March 22, 2007
Excerpts from the Missing Emails Concerning the U.S. Attorney Purge


Researchers have discovered an 18-day gap in the 3,000 documents on the U.S. Attorney purge released this week by the Justice Department.

To: Alberto Gonzales, Attorney General
From: Paul McNulty, Deputy Attorney General

Judge,

I'm concerned that the Democrat Congress is going to require us to testify and swear under oath soon. What should we say?

Paul

Paul,

What the hell is this "testimony" and "oath swearing"? As you may know, I was a Judge in Texas and these concepts are not used down there.

Judge

Judge,

You and I both know the President's views on swearing, and he says he will be G-d effing damned if a member of his office is forced to swear in public.

Harriet Miers

Judge,

They say they want the truth.

Paul

Paul,

I want the truth to come out just as much as the next man. The next man being Karl Rove.

Judge

To: Karl Rove

Seeking your instructions on giving the truth on the U.S. Attorney matter. Please advise.

Paul McNulty
Sent from my Blackberry handheld handholding device

Paul,

You know that saying, the truth shall set you free? Have you ever heard the saying, the truth shall get you five to fifteen, or three to five if you become a cooperating witness?

Rove

Karl,

So we should lie?

Paul

Paul,

I was joking. I want the truth to come out as much as the next man. The next man being Dick Cheney.

Karl

Dick,

Seeking advice on testifying before Congress on the U.S. Attorney thing. Karl said something about the truth, but it was unclear.

Judge

Judge,

I want the truth to come out. Preferably in a small room with the blinds drawn and some very loud music playing over it. And no transcripts!
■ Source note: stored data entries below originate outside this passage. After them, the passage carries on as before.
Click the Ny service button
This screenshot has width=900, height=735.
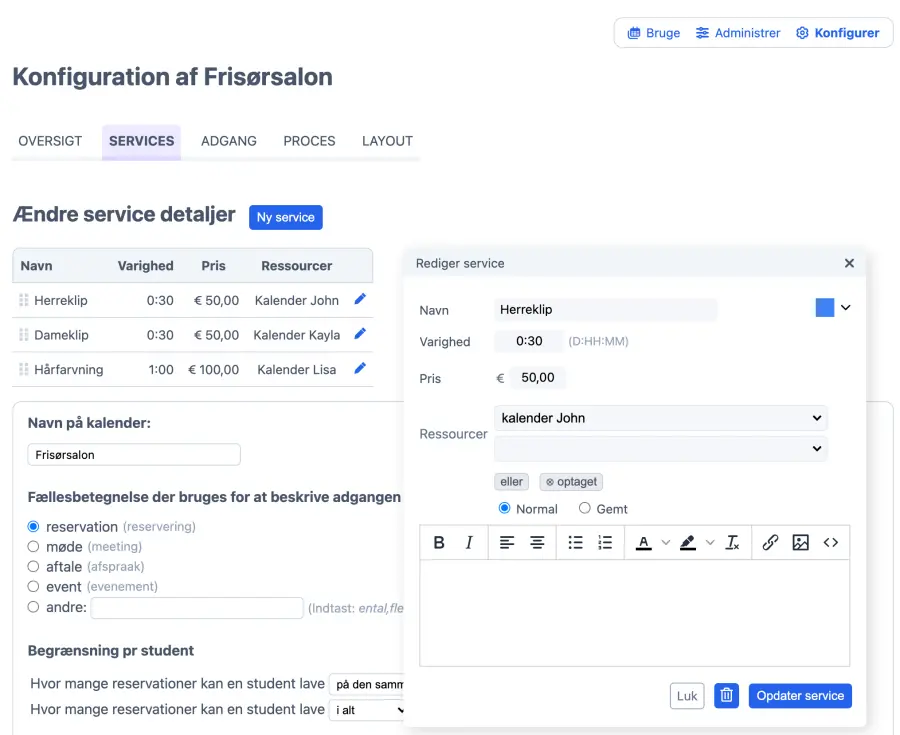[x=286, y=217]
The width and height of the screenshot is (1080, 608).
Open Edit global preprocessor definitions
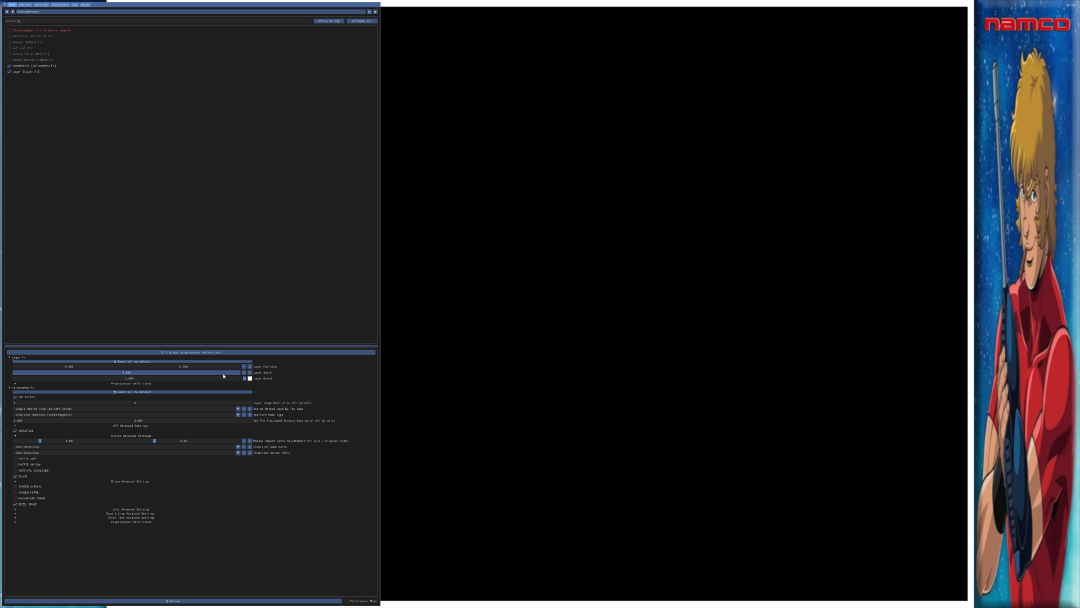point(190,352)

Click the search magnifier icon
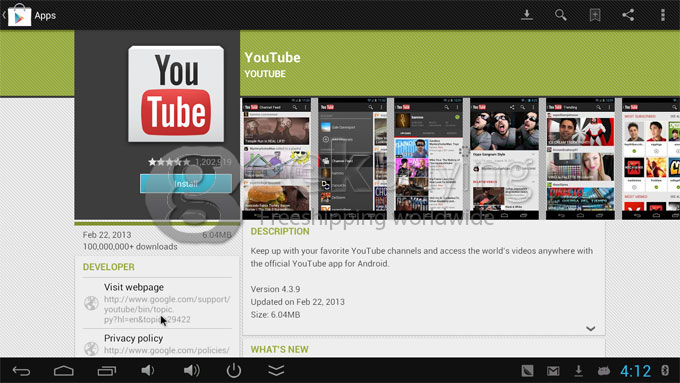(560, 15)
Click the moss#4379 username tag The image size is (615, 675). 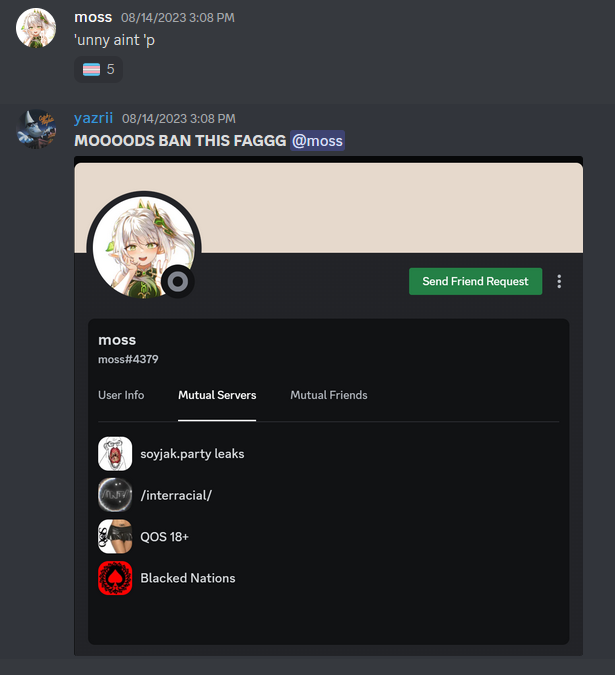coord(128,359)
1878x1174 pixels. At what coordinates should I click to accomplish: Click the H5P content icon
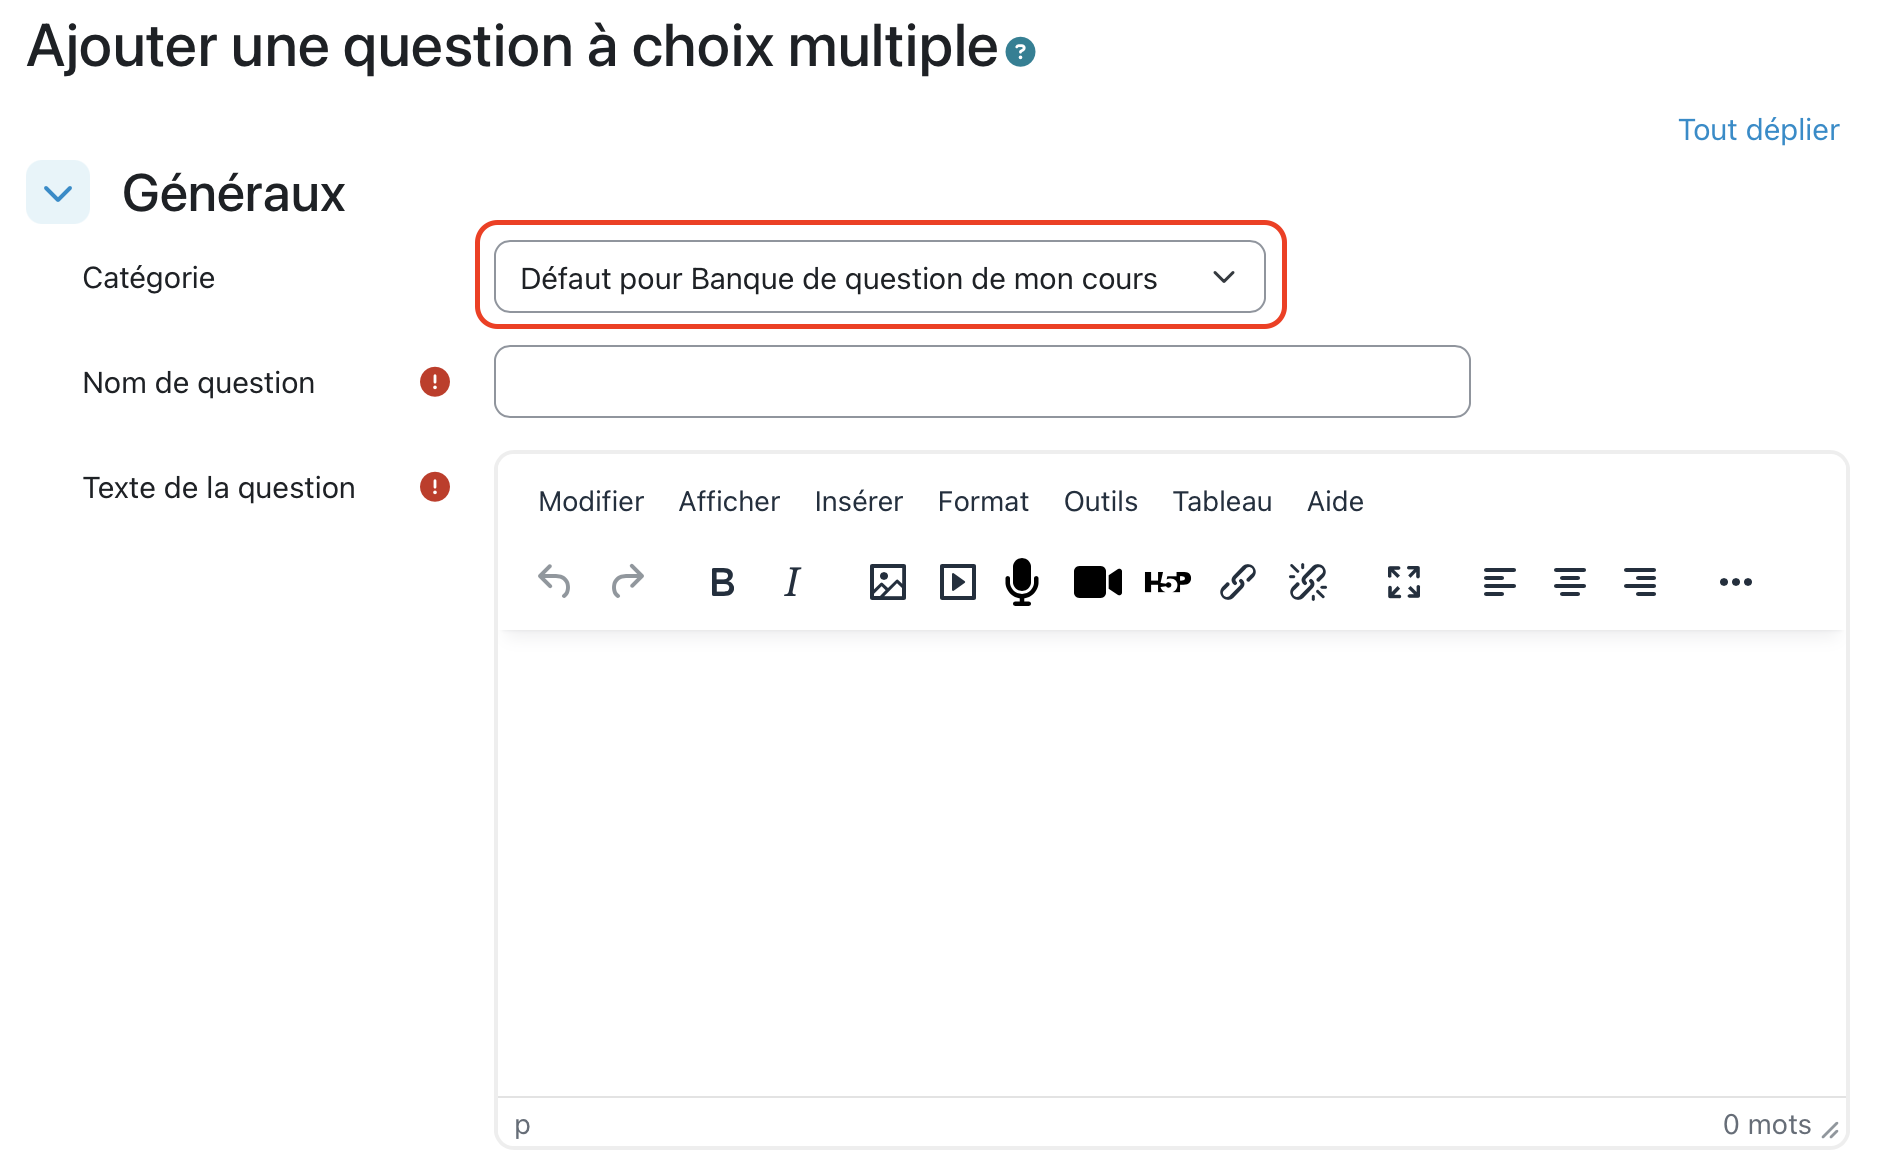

Tell them we'll let them take notes on cocktail napkins. Black cocktail napkins that they have to leave with us.

Dick

Dick,

And by truth you mean?

Judge

Judge,

The same stuff we do whenever our lips move.

Dick
Sent from my secret Blackberry handheld Spy-o-later®

Dick,

Hypothetically: If someone were to kind of bend the truth under oath, they could still be nominated to the Supreme Court, right?

Judge

Judge,

Please direct questions like this to Justice Roberts.